Member of the Wisconsin State Assembly from the 33rd district
- In office January 17, 2006 – January 3, 2011
- Preceded by: Daniel P. Vrakas
- Succeeded by: Chris Kapenga

Personal details
- Born: August 12, 1965 (age 60) Waukesha, Wisconsin
- Party: Republican
- Spouses: Julianne Mercer ​ ​(m. 1989; div. 2009)​; Amy Shirley ​(m. 2011)​;
- Alma mater: University of Wisconsin–Madison
- Profession: Politician
- Website: Campaign website

= Scott Newcomer =

American politician (born 1965)

Scott Newcomer (August 12, 1965) is an American home inspector and former Republican politician from Waukesha County, Wisconsin. He served five years in the Wisconsin State Assembly, representing Wisconsin's 33rd Assembly district from 2006 to 2011. His political career was ended by sprawling personal scandal involving his marital infidelity and financial entanglements with his then-girlfriend.

==Background==
Born in Waukesha, Wisconsin, Newcomer graduated from Waukesha South High School in 1983 and received a Bachelor of Science degree from the University of Wisconsin-Madison in 1989. In 1995, Newcomer co-founded the American Home Inspection Training Institute (AHIT), which he sold to a private equity firm shortly before his election to the Wisconsin State Assembly in a 2005 special election.

While in office, Newcomer was the Chair of Financial Institutions as well as on the Committee of Health, Assembly Committee on Public Health and sponsored or co-sponsored 22 bills. In May 2010, Newcomer announced he would not seek reelection stating, "It has been an honor and privilege to represent the people of the 33rd state Assembly district in the Wisconsin State Legislature. The best part of my job has been the many wonderful people I've met throughout Waukesha County and Wisconsin."

In July 2011, Newcomer announced the formation of Newcomer Consulting Group, a business procurement, consulting and lobbying firm based in Madison, Wisconsin. Newcomer's Consulting Group represents largely Republican political groups in Wisconsin, such as The Wisconsin Retail Association and the Independent Business Association of Wisconsin. Newcomer is also the owner of House to Home Inspections, a successful full service Home Inspection company in SE Wisconsin that he runs with his wife Amy.

==Legislation==
Newcomer has sponsored legislation to streamline consolidation between municipalities by allowing for dual tax rates; this was intended to make consolidation between the Village of Pewaukee and the City of Pewaukee.

In April, 2007, Newcomer sponsored legislation to allow up to six ounces of beer to be given as free samples by stores. The bill was signed into law in May, 2007.
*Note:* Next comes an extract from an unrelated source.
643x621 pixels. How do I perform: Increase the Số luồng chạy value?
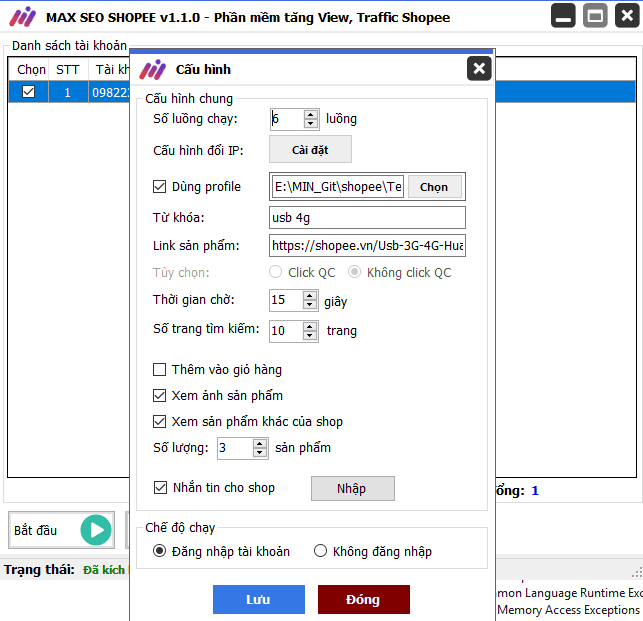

In March, 2008, Newcomer sponsored legislation to enact professional employer organizations (PEOs) in Wisconsin, which allow small businesses to outsource the provision and management of benefits to external groups.

Autism Mandate. Newcomer and the Assembly Republicans said the state should dedicate roughly $6 million more to the Medicaid autism program to eliminate the waiting list. "The most important aspect of my bill was to take care of all those kids on the waiting list. That's what we had to do now because nobody had the perfect solution for the long term," Newcomer said. Newcomer along with fellow Republican Kevin Petersen of Waupaca voted against the children's autism health insurance mandate that was proposed by an executive order by Governor James E. Doyle. Newcomer and Petersen who both have children with autism were the two building blocks in getting the bill defeated in the Republican controlled assembly claiming that less children with autism would receive coverage even if the mandate passed.

==Controversy==
When Newcomer first ran for office, he listed his address at a Delafield home he was building but did not yet occupy; he lived instead in Elm Grove, Wisconsin. A special prosecutor cleared Newcomer of wrongdoing, and Newcomer pointed out he acted on the advice of the State Elections Board. Donna Frake

In August 2009, Newcomer filed for divorce from his wife. In September 2011, Newcomer was re-married to business partner Amy Shirley, a small business owner and domestic violence advocate (www.dawnwi.org). Newcomer and his wife reside in Newcomer's former district with their four daughters.

In January 2010 the Genesse Center strip mall owned by Newcomer, home to the Lake Country Pool & Spa, sustained $1 million in property damage due to an electrical fire.